A transexual Letícia Caroline Pereira do Nascimento é uma vitoriosa. Ela transformou dificuldades em inspiração e entre os muros do preconceito realizou o sonho de ser a primeira professora efetiva trans da Universidade Federal do Piauí (UFPI) e foi eleita ao cargo, democraticamente, onde lecionará no curso de Pedagogia no campus de Floriano.
Apesar de ter enfrentado a "resistência de uma minoria", que acredita que a Universidade ainda seja pouco acessível ao público LGBT, a pedagoga mostrou que há espaços na educação para todos. Em entrevista ao jornal MN, a transexual falou sobre sua rotina e revelou que não sofreu preconceito pelos próprios colegas em sua vida acadêmica.
“Não sofri na UFPI nenhum preconceito direto, o que ocorre é uma falta de uma informação das pessoas em não saber como me chamar, às vezes de ele, professor, ou ela, professora. Mas não chega a ser uma violência para mim, diferente para outras trans. Isso não quer dizer que o preconceito não exista, mesmo sabendo que nos ambientes institucionais e na sociedade como um todo ainda sejam muito presentes”, disse.
Letíca Pereira é natural de Parnaíba onde se graduou em 2007 na UFPI. Logo depois, veio para Teresina em busca do título de Mestra em Educação.

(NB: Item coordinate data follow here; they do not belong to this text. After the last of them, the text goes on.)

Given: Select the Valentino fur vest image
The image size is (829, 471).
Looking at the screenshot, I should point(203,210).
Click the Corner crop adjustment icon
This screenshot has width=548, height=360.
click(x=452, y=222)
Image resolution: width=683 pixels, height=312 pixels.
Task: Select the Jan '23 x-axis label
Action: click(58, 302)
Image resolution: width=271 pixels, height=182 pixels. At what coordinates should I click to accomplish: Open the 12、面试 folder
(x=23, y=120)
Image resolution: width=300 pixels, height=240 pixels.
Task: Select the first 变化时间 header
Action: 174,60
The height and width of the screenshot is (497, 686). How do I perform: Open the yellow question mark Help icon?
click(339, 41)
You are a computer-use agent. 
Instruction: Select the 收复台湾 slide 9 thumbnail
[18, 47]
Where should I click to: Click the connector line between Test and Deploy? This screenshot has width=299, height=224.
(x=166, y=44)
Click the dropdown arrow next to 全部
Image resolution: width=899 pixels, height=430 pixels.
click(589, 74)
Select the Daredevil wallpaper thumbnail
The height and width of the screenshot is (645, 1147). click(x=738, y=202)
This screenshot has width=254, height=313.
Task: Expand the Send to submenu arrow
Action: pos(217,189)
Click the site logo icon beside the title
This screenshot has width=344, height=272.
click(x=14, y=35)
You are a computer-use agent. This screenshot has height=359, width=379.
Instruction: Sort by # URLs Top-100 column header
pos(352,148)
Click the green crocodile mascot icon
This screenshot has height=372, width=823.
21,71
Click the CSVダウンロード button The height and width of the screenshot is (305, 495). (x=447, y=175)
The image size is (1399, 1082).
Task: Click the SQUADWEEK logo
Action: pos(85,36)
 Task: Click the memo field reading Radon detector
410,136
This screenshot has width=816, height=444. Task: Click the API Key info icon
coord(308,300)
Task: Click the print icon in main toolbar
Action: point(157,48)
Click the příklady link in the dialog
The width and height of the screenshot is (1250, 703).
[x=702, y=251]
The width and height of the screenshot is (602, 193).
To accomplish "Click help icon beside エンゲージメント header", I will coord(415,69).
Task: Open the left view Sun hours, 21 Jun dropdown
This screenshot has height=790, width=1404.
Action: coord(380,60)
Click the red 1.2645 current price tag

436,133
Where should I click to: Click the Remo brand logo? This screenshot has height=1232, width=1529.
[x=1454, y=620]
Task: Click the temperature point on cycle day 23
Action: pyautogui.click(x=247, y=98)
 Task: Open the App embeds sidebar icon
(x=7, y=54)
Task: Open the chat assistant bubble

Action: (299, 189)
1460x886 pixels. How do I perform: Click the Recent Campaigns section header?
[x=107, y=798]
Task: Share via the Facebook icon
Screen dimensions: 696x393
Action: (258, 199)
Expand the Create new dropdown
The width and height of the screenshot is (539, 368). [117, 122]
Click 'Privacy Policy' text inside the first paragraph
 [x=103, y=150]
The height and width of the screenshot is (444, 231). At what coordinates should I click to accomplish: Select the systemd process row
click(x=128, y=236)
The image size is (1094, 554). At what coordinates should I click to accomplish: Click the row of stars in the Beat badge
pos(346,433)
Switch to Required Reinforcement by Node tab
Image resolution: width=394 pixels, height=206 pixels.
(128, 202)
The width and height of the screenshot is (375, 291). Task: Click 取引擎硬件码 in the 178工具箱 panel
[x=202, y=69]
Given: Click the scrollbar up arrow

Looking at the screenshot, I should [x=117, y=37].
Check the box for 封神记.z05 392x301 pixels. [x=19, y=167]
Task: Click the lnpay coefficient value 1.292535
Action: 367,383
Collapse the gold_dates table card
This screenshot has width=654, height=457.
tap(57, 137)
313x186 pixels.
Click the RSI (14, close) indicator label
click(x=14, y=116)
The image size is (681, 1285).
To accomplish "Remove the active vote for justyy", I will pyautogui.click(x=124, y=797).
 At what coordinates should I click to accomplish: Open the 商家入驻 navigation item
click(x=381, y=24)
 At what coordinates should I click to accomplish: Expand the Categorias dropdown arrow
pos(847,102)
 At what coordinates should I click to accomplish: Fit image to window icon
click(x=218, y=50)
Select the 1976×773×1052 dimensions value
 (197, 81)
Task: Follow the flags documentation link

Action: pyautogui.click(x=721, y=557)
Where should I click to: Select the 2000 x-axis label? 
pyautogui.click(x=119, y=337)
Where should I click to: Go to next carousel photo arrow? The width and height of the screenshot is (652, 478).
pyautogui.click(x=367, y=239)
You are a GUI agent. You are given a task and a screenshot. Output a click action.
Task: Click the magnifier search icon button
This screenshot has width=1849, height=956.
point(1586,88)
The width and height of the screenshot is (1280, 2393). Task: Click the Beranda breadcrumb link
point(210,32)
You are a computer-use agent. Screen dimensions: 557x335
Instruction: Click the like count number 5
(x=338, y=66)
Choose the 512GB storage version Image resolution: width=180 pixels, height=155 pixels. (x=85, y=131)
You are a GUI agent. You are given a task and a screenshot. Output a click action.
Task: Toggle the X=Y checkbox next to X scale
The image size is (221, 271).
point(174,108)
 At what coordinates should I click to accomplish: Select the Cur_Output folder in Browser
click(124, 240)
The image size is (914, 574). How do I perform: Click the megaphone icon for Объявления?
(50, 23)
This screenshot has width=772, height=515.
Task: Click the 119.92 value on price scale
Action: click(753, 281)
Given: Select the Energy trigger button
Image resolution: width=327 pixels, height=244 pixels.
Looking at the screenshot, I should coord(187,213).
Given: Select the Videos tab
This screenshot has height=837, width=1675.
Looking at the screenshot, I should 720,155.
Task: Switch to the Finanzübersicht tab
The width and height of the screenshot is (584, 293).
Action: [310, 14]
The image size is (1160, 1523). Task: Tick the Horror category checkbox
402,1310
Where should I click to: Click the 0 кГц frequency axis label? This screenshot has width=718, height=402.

A profissional já lecionou como professora substituta na Universidade Estadual do Piauí (UESPI). Sua vasta experiência acadêmica tem um incentivo: o poder da transformação da educação.
“Eu escolhi a Pedagogia porque desde os meus 17 anos – quando fiz a escolha pela profissão –, sempre tive um desejo muito grande de transformar o mundo e foi na Pedagogia que descobri que toda transformação passa pela educação como nos ensina Paulo Freire. Então, eu acredito na mudança, na transformação e acredito que o caminho é a educação e por isso escolhi ser pedagoga”, externou Letícia. “Desde a graduação eu estudo gênero, sexualidade e educação. No mestrado em educação também fiz pesquisa sobre o que é sexualidade para jovens do ensino médio e agora estou no doutorado em educação onde também vou estudar sobre gênero mais precisamente mulheres trans, negras e gordas”, completou ela.
Letícia se sublimava com os estudos. A experiência durou três anos até ser convocada para assumir um posto também de substituta na instituição onde se formou. Ano passado, a UFPI abriu vagas para o cargo efetivo e Letícia se inscreveu no certame. O resultado foi comemorado. Ela passou nas provas e aguardou ser convocada tornando-se pela primeira vez na história da UFPI uma professora trans concursada em uma instituição federal de ensino. Sua posse aconteceu na última segunda-feira (25/02) junto a outros convocados e com quinze dias a educadora entrará em sala de aula, agora interinamente.
“Risinhos ou chacotas”, esse pode ser o pensamento de alguma pessoa ao ver uma travesti dando aula. Entre o que esperar das aulas? Letícia, não se intimida, visto que agora ela está do outro lado, como professora e por revelar sua sexualidade como de uma mulher.
"É sempre muito interessante lembrar que fui aluna e agora me torno professora, pois já tenho sete anos de docência no ensino superior, o marco histórico que acontece agora é que me tornei professora efetiva. Esse processo faz com que a gente saiba que os alunos têm seus sonhos e dificuldades, e a gente, como professora, tenta compreendê-los. Esse é o primeiro passo para uma caminha de sucesso na universidade”, relembra.
Sobre deixar uma mensagem para as pessoas trans que querem chegar ao mercado de trabalho e na quebra do preconceito, Letícia é direta: “Não desistam dos seus sonhos e criem redes de apoio. Muitas vezes não temos apoio na família mais encontramos apoio nos amigos porque só é muito difícil, precisamos de ajuda para transformar nosso mundo num lugar mais inclusivo”, concluiu.
Mais espaço
O modelo, inédito na UFPI mostra que muitas universidades brasileiras já contam com algumas cotas para trans em cursos de doutorado e mestrado. Segundo a Associação Nacional de Travestis e Transexuais (Antra), apenas 0,02% frequentam esse espaço público. Para concorrer às vagas reservadas, a candidata ou candidato deve se declarar transexual, travesti ou transgênero. Uma comissão dentro da universidade fica responsável por avaliar possíveis fraudes no sistema de auto declaração, que também garante vagas para pretos e pardos.